Carter sees the possibility of game streaming as being on the dismal side as it is restricted by Apple. I think I have shown the numbers over the past 2 or 3 years show Android making huge gains. While selling iOS games is currently more profitable for developers, that is changing. Android essentially owns the market. I doubt Apple has a stranglehold now and they certainly won’t in the future.

The free market is working and businesses are being competitive and innovating. Whether Apple does or doesn’t have a stranglehold the market will change. Google, Sony, Microsoft, and probably some people as obscure as Palmer Lucky and Steve Jobs once were will move things forward.

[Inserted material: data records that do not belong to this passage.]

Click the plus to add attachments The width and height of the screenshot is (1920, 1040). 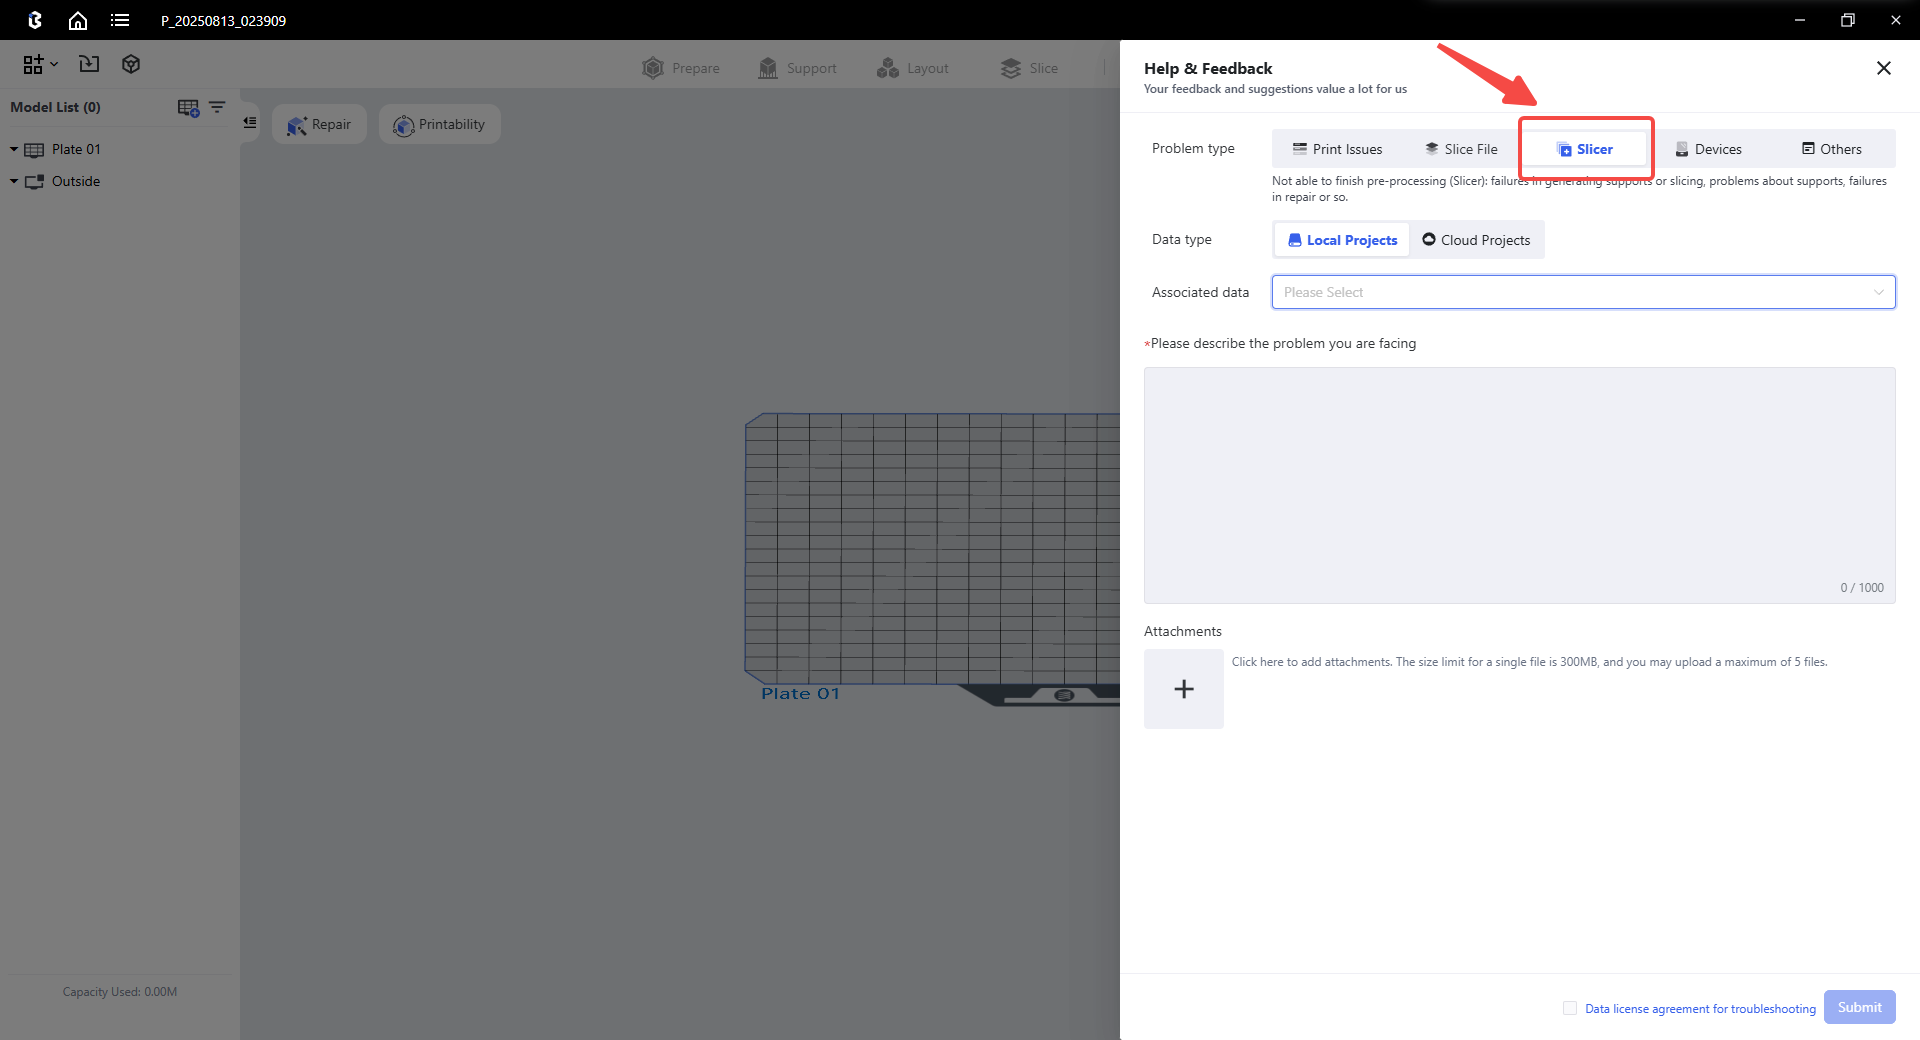point(1183,689)
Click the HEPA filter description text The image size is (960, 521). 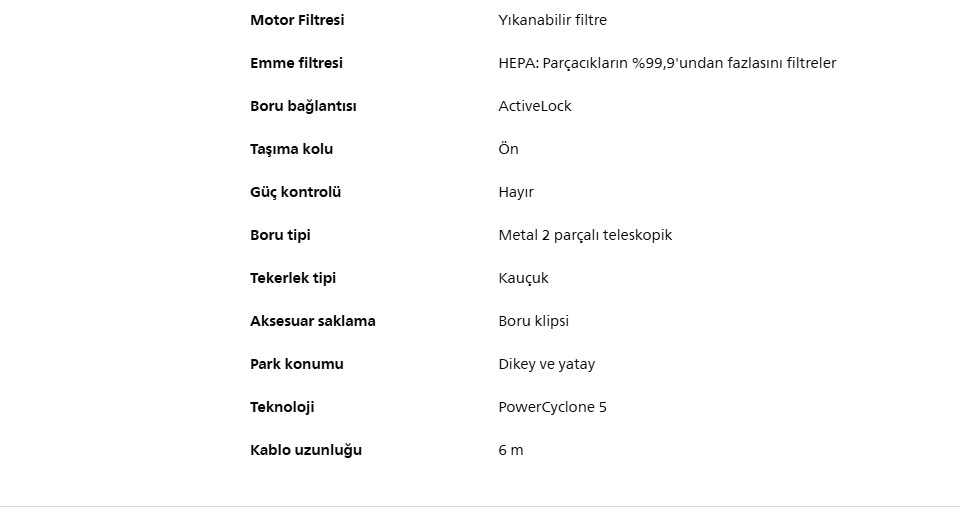(x=667, y=63)
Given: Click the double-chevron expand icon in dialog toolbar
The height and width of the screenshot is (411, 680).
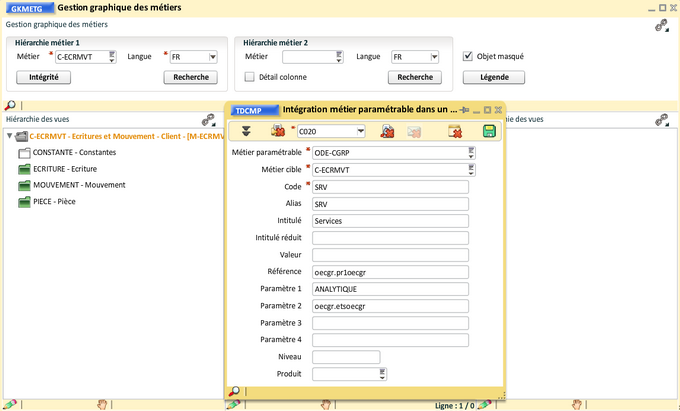Looking at the screenshot, I should (246, 131).
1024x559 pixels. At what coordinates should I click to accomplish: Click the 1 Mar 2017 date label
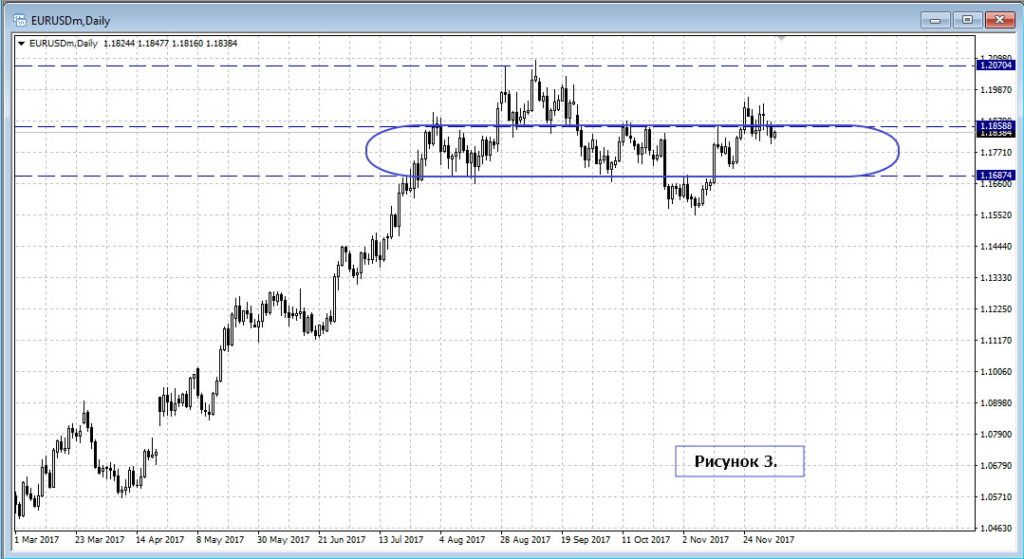coord(39,538)
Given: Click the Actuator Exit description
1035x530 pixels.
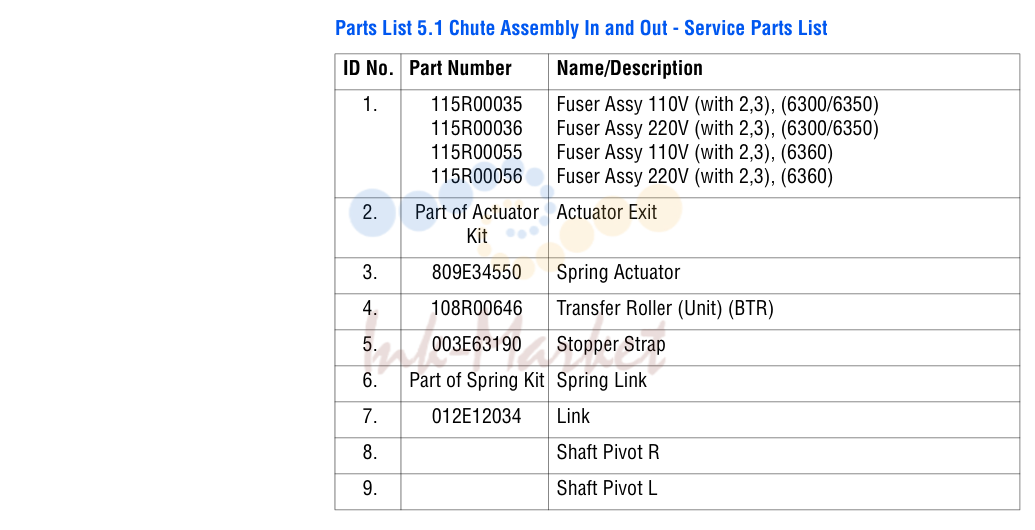Looking at the screenshot, I should point(607,213).

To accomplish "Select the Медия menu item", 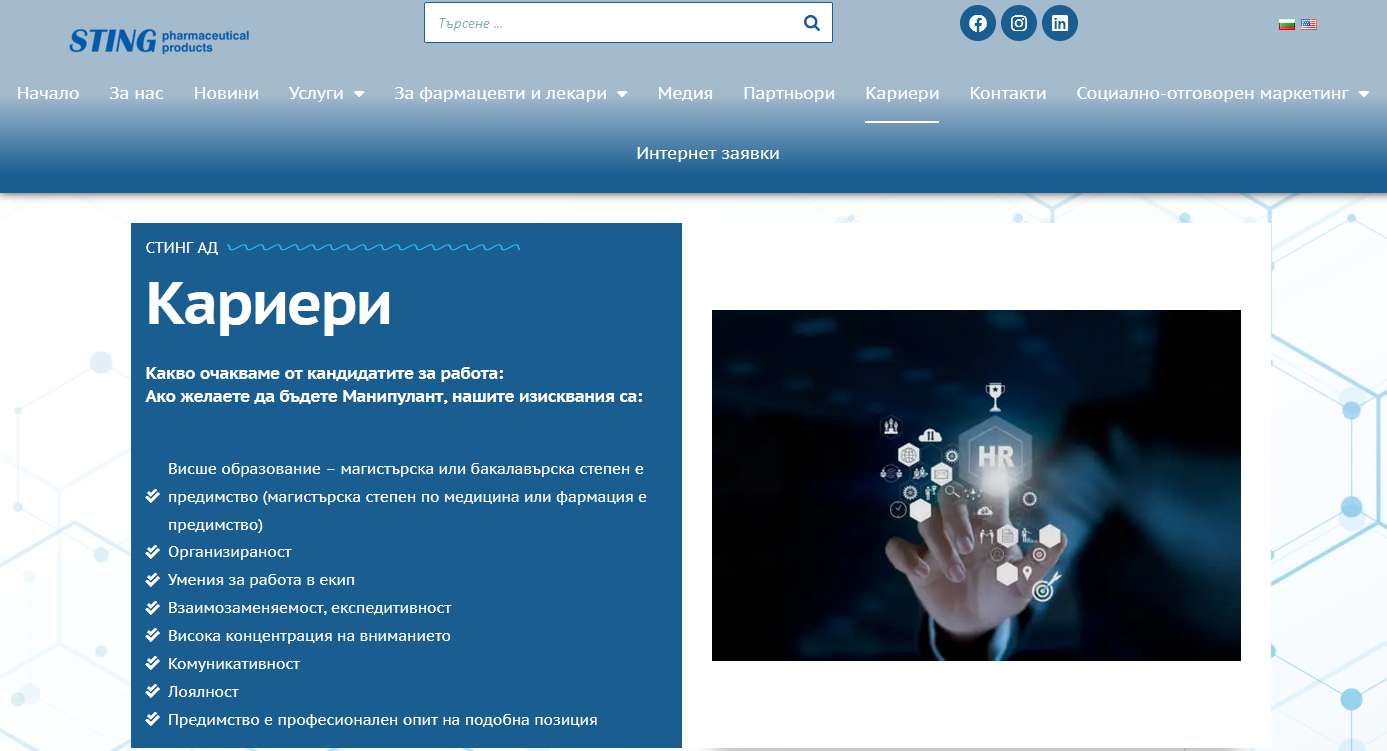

But, for now the loss of Online’s SL Go is painful to several hundred SL users. Exactly how it affects Linden Lab and the Next Generation Platform is unknown. In general we, SL users, are all affected by the loss of Online and not having SL available on mobile devices. It means fewer users, friends, customers, designers, publicity… It is subtle and indirect, but it is there.

2 thoughts on “Second Life: SL Go’s Demise Does Affect You

  1. I agree apple don’t and won’t have a stranglehold, but Some are expecting apple to take a huge chunk of console gaming market with a update to appleTV. It would include the AppStore with the ability to play ios games useing the MFi blutooth controllers. I already stream games via iPad to my tv via AirPlay and they look as good as my PS3.

    Onlive could have supplied PS4 graphics games to a future Appletv, perhaps this is a possible trigger for Sonys actions.

  2. I would just like to underscore your last paragraph; whether or not we use(d) SL Go ourselves, it’s loss effects SL generally and it therefore effects us all!